### OBJECTIVE
Filter the records below, copying out each line that contains the string "swatch".

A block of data
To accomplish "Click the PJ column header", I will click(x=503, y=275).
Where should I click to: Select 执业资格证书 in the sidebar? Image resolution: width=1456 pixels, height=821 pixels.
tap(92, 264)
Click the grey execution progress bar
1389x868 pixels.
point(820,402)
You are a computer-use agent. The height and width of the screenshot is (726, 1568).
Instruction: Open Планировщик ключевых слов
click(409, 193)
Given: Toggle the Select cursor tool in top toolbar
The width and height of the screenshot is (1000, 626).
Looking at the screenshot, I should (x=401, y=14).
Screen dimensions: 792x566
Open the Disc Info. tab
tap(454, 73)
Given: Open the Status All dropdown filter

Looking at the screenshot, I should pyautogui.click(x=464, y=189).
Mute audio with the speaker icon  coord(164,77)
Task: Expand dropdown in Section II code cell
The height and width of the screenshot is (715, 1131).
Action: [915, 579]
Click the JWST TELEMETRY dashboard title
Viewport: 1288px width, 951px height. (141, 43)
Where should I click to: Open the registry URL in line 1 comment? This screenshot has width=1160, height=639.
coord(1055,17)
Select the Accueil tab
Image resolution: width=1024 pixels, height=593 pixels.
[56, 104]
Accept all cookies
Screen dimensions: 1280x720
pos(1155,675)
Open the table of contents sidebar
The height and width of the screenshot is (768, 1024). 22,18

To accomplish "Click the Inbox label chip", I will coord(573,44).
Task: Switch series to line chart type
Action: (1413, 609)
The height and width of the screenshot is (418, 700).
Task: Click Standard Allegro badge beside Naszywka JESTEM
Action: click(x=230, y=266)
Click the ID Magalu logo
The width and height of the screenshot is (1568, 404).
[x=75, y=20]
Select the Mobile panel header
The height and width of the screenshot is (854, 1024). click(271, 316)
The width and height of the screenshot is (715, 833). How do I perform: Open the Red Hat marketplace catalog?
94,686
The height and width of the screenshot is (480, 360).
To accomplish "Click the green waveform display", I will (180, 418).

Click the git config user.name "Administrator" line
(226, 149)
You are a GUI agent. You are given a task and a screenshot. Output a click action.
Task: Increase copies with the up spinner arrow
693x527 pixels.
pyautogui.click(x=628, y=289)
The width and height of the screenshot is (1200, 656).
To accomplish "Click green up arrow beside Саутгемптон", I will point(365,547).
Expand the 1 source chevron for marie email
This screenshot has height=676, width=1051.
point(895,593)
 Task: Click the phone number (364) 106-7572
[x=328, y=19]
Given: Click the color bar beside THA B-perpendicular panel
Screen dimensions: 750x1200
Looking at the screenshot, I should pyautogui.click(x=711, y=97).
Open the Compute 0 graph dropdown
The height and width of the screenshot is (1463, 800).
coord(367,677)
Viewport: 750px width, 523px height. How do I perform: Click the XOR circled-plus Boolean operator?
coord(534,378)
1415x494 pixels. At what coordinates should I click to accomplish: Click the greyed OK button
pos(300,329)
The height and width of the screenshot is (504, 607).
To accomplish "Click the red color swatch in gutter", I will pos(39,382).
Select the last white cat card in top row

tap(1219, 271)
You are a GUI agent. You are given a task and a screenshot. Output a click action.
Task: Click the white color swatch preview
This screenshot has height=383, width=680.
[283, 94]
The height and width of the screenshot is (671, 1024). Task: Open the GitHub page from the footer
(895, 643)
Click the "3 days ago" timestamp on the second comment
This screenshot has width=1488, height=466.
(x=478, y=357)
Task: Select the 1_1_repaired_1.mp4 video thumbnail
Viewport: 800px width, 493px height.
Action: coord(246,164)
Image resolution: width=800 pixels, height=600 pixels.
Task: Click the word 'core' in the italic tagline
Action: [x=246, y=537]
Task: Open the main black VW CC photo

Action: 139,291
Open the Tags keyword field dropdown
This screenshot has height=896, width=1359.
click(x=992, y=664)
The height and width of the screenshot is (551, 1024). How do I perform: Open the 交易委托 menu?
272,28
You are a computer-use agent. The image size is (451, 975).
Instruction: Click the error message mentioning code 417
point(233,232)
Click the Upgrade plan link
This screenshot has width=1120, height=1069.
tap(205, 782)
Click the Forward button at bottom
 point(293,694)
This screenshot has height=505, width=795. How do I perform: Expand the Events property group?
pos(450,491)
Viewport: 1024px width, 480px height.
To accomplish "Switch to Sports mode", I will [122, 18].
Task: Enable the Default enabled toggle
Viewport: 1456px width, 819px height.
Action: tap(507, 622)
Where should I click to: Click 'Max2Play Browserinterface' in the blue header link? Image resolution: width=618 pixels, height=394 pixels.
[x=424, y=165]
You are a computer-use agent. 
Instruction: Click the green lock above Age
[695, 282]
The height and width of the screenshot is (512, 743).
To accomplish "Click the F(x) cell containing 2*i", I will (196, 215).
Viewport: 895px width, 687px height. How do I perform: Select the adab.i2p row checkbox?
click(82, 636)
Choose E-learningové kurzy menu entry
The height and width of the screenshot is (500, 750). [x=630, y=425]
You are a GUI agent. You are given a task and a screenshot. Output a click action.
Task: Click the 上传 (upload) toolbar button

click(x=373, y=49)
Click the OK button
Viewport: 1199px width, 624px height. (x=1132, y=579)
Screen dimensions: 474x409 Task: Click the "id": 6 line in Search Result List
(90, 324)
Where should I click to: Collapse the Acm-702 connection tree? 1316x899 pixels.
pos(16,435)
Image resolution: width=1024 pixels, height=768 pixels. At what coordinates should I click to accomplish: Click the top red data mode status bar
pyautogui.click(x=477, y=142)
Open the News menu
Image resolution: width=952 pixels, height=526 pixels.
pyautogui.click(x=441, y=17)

### EXERCISE ANSWER
To accomplish "Click the red color swatch in gutter", I will pos(39,382).
Task: Click the white color swatch preview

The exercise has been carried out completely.